Toute de suite
– M6 (Lancaster – Manchester). Avril 2009 –
Plier, déplier. Deux opérations fondatrices de tout monde commun.
Que dit un panneau “virage dangereux” ? Que fait-il ? Qu’y trouve-t-on replié ? La question est éminemment difficile et le vaste territoire de ses réponses dit beaucoup sur ce que c’est qu’une société. On pourrait, pour savoir, faire des expériences. Demander le plus simplement possible à celui qui le croise ce qu’il en pense. Peut-être que le panneau avertit et déclenche ainsi des stratégies. Ou brancher des sondes sur les conducteurs. Et mesurer leurs mouvements, leur rythme cardiaque, leur transpiration. Peut-être que le panneau met dans un certain état et prépare ainsi à la délicate manipulation du volant, de la pédale de frein, voire du débrayage.
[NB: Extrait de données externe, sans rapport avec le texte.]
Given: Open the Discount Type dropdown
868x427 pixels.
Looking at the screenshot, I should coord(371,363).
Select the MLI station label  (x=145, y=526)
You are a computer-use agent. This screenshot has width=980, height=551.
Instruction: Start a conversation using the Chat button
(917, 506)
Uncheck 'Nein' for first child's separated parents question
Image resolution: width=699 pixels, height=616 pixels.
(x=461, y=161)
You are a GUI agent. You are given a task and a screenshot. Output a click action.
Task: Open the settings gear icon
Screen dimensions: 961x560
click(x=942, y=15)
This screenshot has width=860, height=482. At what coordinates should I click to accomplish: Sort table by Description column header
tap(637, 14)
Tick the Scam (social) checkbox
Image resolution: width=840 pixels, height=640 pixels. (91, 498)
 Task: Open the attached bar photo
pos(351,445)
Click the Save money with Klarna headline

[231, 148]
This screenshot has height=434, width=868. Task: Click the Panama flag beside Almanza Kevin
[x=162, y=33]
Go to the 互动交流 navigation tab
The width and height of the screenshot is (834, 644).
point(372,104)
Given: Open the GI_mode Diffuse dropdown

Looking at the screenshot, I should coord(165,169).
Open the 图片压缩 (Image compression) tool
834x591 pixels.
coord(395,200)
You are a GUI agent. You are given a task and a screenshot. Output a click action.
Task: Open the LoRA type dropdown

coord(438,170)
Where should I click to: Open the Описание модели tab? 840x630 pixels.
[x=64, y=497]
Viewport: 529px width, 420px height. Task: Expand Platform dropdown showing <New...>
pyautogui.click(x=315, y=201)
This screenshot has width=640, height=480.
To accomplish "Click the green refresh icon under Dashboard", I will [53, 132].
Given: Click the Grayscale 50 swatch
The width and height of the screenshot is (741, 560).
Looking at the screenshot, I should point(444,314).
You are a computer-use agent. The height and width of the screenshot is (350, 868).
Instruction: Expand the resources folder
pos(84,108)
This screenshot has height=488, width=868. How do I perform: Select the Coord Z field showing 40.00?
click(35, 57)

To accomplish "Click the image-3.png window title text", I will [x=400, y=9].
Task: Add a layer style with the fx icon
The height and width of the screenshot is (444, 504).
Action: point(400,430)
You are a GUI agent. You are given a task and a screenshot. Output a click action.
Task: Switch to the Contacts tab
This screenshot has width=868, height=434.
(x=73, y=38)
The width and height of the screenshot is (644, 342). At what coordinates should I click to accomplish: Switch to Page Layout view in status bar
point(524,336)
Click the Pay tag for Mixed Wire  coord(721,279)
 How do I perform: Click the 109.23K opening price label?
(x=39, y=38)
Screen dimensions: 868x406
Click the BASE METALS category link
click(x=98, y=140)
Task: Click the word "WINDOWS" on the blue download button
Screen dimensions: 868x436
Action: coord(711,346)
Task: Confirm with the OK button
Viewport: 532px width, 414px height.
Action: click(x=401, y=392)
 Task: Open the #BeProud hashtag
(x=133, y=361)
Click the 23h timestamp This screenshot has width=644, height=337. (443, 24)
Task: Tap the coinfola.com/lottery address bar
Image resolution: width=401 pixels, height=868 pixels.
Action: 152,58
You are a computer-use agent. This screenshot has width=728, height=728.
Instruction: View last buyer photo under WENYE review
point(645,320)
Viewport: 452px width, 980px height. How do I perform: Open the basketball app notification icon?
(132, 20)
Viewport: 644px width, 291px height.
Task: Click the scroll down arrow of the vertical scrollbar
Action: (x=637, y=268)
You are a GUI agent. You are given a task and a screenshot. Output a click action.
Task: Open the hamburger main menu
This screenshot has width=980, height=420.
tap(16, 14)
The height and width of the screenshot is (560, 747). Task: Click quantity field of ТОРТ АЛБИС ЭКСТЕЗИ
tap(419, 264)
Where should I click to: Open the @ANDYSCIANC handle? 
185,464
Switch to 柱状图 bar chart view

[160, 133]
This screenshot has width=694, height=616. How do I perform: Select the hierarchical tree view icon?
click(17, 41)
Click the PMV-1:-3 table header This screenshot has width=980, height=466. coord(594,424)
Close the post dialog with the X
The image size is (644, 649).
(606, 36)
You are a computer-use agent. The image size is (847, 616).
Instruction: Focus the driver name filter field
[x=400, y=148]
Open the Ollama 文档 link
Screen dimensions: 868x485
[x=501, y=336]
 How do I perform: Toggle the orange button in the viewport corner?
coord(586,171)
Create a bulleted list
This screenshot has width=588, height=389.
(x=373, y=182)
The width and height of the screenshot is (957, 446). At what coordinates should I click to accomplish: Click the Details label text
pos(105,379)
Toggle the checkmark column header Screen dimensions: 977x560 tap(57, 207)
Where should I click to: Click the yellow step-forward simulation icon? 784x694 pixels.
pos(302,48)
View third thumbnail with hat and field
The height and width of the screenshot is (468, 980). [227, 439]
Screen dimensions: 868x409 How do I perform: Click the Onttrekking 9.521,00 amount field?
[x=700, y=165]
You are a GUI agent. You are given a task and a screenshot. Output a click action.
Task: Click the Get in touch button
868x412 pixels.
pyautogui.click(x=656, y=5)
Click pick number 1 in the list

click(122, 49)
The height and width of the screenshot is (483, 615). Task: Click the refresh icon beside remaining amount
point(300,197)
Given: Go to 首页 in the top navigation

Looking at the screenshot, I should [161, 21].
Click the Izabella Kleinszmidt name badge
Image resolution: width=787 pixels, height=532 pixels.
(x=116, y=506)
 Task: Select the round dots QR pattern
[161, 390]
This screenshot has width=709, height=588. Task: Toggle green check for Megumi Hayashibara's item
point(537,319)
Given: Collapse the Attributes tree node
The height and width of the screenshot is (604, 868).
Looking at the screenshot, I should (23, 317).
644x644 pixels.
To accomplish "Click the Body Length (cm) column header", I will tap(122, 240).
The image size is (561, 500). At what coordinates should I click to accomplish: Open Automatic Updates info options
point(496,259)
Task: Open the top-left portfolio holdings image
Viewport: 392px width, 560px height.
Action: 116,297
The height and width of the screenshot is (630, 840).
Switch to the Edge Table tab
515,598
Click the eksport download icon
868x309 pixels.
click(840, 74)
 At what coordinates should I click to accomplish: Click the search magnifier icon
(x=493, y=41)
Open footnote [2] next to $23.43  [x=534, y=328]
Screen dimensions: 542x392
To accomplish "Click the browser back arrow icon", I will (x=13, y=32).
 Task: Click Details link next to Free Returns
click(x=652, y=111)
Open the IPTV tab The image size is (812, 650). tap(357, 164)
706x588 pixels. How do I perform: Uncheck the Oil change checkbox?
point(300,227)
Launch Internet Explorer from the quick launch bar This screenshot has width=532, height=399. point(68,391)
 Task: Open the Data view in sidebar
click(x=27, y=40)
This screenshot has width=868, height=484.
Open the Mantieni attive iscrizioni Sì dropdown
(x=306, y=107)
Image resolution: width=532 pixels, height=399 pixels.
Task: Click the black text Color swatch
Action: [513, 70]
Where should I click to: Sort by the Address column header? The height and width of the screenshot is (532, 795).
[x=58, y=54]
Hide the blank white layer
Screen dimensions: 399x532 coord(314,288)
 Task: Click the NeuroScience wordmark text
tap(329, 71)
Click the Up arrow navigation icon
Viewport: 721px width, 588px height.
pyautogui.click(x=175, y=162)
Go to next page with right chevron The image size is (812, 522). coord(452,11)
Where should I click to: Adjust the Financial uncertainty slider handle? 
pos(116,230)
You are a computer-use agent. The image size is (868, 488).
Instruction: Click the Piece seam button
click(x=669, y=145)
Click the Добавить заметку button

Si l’on oublie un peu l’éthique, on pourrait aussi observer le même genre de comportement lors du passage d’un virage dangereux dont on aurait enlevé le panneau annonciateur. Au nombre d’accidents, de dérapages, on saurait ce que vaut le dit panneau.
Ou alors, on peut partir. Faire encore une fois advenir un petit décalage, quelques kilomètres et les objets d’une autre culture. Car chez d’autres toute cette ambiguïté n’est pas très appréciée. Il faut préciser. Et là, le panneau n’apparaît pas seulement tourné, si l’on ose dire, vers la suite. Il n’est pas tant à lire au futur qu’au présent. À l’impératif. Le panneau invite à freiner maintenant, c’est-à-dire ici.